School board welcomes new student reps; says thanks to Scott and Pineda


Rahma Gaye of Capitol High School and Christine Zhang of Olympia High School took the oath as student representatives to the Olympia School District Board for the 2022-2023 school year.

Darcy Huffman, OSD Board of Directors vice president said the board received 17 applications from Capital High School and Olympia High School. "It means that students really want to be involved. They want their voice heard. I think it is important for us as board members to offer them opportunities.”

She noted that Gaye and Zhang's interview skills were impressive. "I am looking forward to working with you."

Both Gaye and Zhang were thankful for the opportunity to be a part of the school board.

OSD Board of Directors president Maria Flores swore in the new student representatives during the board's meeting last night, replacing outgoing student representatives Matthew Scott and Michelle Pineda whose term ended June 23

On its statement, OSD is still waiting until August 21 for incoming junior and senior Avanti High School and Grade 11 and 12 Olympia Regional Learning Academy students to apply for the seats set aside for them on the board.

Thanks for Matthew and Michelle

Directors Justin McKaughan, Scott Clifthorne and Huffman thanked Matthew Scott and Michelle Pineda for their service, with Director Hilary Seidel describing both as exceptional students.

Scott will be studying at West Point Military Academy in the fall.

"Getting accepted to the West Point is remarkable and something to celebrate," Seidel told Scott. "Thank you for being such a good caretaker. It warms my heart to know that young people like you are joining the military, which is a vital role in our society."

"Thank you for your service and thank you for the service that you are getting ready to move on to," Murphy told Scott.

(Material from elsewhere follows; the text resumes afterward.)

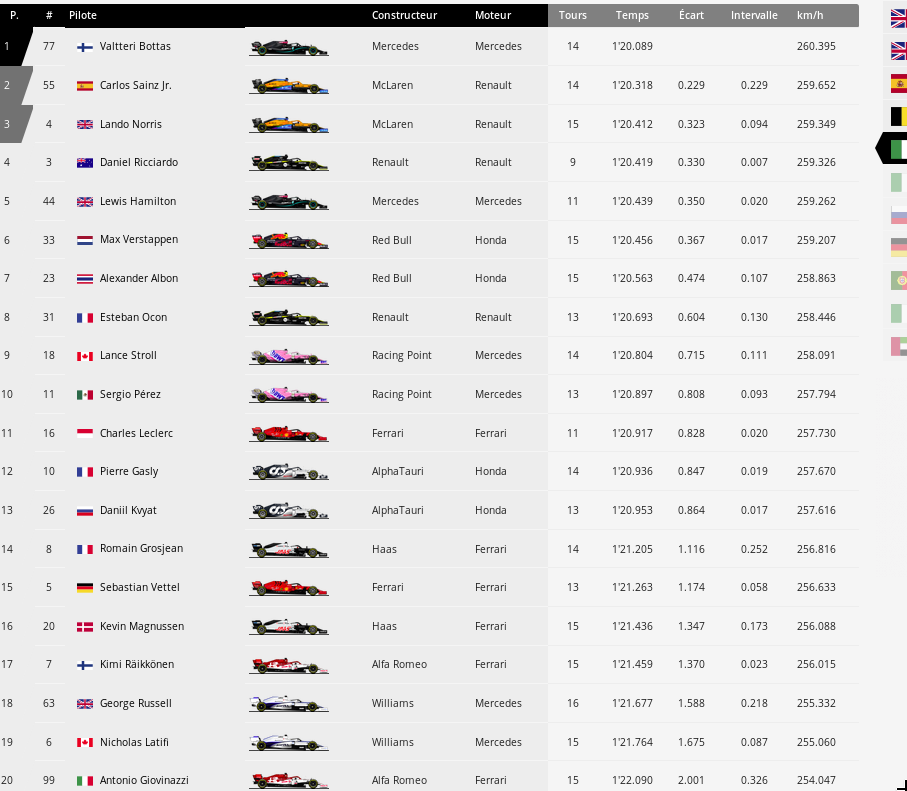The height and width of the screenshot is (791, 907).
Task: Click the Constructeur column header
Action: coord(404,16)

"My time as a student rep allowed me to learn about how our district works from the inside, and I have experienced the policymaking process in a hands-on environment,” said Scott.

“The opportunity to contribute to discussions, hear from students and community members, and advise members of the school board and district staff has been an incredibly rewarding experience."

Pineda has scholarship offers after applying to five or six colleges, Seidel said.

"Michelle joins our board halfway through what would normally be the student's terms. And right away, she's jumped into the rigorous dialogue and research and thinking about policy and its impact on students daily. She brought her fearless self to our board meeting," Seidel said of Pineda.

Pineda, according to Flores, is a "fierce advocate for justice."

Flores recounted Pineda was offered admission to a college, which asked her some discriminatory questions about her status based on the fact that she is a Latina.

"But [Pineda] wrote the most eloquent letter to that college explaining how they discriminated against her and how she is not going to attend that college because of the way they made a lot of assumptions and misunderstanding, and it was incredible,” Flores said.

“I hope that Michelle will become a lawyer or civil rights activist. She has a clear sense of justice and the ability to fight for it."

The board president refused to name the college institution.

On the OSD website, Pineda said the work as a student representative was fulfilling. "I am glad I was able to be proactive in our school system, witness firsthand the district's work, and be included in decisions that affect my peers and me."